Below are some entries; report how many of their lines contain the word "button", giving nothing besides the number.
------------------------------------------------
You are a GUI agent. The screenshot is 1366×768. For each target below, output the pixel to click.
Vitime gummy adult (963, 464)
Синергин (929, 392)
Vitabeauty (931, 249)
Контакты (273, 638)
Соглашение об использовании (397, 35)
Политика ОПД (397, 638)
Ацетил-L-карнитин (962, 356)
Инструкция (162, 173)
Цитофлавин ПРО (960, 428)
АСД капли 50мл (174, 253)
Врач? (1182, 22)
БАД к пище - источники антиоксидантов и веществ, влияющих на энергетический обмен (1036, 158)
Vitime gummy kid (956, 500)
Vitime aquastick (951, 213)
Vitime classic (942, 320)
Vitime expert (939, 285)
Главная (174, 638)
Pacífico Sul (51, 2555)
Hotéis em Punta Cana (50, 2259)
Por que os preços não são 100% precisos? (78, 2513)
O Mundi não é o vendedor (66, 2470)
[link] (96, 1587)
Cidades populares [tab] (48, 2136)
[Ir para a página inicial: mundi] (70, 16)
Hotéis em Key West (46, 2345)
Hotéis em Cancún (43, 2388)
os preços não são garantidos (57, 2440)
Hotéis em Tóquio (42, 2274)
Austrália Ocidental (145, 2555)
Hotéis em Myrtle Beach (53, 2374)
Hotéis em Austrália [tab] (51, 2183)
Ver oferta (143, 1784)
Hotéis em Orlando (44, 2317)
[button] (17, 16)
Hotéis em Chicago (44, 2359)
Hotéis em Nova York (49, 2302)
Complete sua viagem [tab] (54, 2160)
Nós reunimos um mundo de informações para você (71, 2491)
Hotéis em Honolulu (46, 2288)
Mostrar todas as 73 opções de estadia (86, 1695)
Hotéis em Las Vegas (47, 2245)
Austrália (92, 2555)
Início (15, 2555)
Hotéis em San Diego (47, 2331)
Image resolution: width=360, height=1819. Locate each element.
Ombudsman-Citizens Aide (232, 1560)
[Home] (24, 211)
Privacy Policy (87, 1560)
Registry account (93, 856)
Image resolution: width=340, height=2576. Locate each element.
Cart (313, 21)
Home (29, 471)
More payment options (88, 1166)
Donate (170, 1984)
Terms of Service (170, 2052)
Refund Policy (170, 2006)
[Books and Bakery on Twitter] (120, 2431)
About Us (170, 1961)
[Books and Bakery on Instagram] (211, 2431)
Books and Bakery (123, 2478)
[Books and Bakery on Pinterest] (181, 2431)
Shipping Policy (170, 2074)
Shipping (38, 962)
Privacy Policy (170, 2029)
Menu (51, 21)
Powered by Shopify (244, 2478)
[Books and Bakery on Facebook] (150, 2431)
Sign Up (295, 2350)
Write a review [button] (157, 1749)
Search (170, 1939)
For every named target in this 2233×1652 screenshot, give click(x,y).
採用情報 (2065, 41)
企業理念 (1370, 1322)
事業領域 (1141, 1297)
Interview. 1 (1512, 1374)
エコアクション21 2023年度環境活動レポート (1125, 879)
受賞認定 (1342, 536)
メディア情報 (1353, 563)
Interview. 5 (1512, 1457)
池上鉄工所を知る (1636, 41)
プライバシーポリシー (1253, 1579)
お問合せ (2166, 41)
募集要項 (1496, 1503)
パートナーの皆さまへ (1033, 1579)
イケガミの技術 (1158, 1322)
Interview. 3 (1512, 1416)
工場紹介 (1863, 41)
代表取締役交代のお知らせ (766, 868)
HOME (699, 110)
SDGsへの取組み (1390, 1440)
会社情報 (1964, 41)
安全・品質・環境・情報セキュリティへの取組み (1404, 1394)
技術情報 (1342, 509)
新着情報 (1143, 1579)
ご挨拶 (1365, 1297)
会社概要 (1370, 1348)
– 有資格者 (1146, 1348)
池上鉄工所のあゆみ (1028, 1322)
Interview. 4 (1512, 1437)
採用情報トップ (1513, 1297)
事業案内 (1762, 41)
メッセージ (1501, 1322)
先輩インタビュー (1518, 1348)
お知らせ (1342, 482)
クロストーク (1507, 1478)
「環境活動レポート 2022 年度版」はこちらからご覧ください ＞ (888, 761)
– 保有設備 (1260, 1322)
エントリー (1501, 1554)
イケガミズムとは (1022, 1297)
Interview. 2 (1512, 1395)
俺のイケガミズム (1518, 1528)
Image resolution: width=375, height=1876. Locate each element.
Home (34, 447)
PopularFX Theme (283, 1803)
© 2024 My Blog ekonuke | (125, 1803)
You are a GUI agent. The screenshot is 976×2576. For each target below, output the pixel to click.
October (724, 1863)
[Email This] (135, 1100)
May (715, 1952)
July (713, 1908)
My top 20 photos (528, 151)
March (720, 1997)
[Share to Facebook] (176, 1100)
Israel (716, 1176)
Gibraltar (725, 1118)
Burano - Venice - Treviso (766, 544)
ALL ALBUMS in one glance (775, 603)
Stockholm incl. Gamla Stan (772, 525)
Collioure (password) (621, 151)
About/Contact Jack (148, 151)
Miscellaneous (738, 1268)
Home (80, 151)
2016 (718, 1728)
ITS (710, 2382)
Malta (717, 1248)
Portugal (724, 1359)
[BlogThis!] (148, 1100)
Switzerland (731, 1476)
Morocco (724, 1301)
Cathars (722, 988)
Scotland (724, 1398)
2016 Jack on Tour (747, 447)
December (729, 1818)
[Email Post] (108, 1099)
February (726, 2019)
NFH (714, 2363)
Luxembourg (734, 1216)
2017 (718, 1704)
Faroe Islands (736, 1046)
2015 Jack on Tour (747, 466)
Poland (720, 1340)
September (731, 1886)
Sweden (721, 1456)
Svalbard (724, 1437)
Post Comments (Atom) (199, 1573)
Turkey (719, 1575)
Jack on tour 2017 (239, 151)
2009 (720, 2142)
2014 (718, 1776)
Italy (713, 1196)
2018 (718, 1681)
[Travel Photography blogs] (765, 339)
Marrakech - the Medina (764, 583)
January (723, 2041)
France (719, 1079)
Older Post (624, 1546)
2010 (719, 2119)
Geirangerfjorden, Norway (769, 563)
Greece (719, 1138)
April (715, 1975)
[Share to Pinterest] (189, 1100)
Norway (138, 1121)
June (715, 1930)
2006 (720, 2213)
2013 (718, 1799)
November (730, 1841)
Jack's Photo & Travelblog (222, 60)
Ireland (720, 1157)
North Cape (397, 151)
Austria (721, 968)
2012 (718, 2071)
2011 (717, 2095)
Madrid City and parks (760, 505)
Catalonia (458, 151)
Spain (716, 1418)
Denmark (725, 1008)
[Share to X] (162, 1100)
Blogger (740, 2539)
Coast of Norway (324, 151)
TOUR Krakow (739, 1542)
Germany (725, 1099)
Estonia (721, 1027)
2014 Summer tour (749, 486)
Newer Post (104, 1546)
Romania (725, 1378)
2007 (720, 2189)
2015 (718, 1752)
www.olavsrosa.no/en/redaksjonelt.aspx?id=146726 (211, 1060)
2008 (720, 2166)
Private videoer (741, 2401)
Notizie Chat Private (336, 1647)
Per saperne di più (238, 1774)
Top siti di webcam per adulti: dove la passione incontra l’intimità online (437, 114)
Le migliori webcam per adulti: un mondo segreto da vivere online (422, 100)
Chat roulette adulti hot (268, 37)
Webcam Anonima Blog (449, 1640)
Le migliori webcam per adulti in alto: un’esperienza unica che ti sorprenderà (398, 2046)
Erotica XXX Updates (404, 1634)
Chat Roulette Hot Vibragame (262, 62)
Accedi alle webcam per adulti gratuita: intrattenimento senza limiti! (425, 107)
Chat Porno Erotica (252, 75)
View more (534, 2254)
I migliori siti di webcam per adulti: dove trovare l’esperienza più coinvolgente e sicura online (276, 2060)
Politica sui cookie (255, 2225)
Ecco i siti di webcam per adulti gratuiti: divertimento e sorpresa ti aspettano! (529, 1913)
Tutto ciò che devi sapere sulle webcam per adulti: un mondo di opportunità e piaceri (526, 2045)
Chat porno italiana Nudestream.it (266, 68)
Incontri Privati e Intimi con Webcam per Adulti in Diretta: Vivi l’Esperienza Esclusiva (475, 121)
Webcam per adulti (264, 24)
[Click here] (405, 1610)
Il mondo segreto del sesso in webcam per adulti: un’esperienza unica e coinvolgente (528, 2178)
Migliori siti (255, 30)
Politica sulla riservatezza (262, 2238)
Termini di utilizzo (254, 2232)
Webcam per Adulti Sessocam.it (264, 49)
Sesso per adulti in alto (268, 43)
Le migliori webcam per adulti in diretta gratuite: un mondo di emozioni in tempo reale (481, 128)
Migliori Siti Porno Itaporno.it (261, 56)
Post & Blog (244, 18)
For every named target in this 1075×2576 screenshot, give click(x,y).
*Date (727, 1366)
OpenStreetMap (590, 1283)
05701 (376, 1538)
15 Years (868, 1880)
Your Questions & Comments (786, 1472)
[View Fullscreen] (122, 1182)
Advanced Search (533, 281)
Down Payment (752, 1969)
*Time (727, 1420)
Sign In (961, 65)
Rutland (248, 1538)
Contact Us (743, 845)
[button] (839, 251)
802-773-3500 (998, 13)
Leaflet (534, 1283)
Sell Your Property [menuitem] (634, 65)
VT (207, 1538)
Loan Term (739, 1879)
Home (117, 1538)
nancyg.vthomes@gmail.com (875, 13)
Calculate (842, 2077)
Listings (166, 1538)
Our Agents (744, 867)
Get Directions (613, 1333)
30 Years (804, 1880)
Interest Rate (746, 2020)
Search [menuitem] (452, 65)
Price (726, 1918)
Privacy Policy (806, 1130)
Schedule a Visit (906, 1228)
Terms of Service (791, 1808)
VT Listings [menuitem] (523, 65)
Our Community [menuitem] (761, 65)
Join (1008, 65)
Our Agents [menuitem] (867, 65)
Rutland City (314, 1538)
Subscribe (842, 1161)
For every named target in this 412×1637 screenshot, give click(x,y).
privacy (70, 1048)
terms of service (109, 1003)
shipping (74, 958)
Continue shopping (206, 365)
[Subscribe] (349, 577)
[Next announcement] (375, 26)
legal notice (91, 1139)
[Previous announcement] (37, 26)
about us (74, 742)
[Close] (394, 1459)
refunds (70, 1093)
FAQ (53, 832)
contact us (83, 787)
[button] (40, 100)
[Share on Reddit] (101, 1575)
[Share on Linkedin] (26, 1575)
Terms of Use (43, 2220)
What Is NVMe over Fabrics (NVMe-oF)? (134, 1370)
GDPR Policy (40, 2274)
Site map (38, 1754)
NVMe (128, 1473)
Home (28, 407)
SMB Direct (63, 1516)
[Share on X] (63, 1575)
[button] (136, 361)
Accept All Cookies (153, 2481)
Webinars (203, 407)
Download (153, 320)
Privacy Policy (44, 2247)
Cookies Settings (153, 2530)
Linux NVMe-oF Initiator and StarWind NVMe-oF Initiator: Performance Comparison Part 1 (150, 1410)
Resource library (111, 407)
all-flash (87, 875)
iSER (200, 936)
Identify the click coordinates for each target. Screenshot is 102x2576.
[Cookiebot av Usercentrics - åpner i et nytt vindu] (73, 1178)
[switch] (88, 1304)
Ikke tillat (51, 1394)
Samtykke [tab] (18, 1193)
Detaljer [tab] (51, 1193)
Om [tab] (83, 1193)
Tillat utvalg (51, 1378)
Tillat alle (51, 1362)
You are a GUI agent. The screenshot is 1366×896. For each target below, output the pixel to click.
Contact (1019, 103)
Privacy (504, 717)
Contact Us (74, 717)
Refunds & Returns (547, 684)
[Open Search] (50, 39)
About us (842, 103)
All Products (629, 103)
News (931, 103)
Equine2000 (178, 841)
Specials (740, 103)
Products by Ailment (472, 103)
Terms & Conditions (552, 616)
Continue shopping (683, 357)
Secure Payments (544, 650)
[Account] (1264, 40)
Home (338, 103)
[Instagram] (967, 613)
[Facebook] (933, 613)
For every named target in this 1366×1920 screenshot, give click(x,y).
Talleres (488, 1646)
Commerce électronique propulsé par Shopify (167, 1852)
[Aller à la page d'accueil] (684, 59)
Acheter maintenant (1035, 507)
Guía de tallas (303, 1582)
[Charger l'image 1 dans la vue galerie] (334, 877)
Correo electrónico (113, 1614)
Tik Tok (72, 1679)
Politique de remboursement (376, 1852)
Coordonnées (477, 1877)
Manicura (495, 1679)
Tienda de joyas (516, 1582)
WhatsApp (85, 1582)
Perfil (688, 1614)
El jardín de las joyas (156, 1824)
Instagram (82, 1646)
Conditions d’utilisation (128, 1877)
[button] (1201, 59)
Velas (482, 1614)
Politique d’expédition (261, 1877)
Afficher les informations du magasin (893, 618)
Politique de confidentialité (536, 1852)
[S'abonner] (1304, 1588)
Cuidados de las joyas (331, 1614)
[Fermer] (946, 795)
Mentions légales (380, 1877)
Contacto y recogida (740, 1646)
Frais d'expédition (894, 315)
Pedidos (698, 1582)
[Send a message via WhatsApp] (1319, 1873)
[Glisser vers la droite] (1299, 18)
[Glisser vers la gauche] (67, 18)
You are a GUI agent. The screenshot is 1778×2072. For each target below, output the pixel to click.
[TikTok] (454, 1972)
------------------------------------------------
ANSWER TO THIS EXERCISE: 6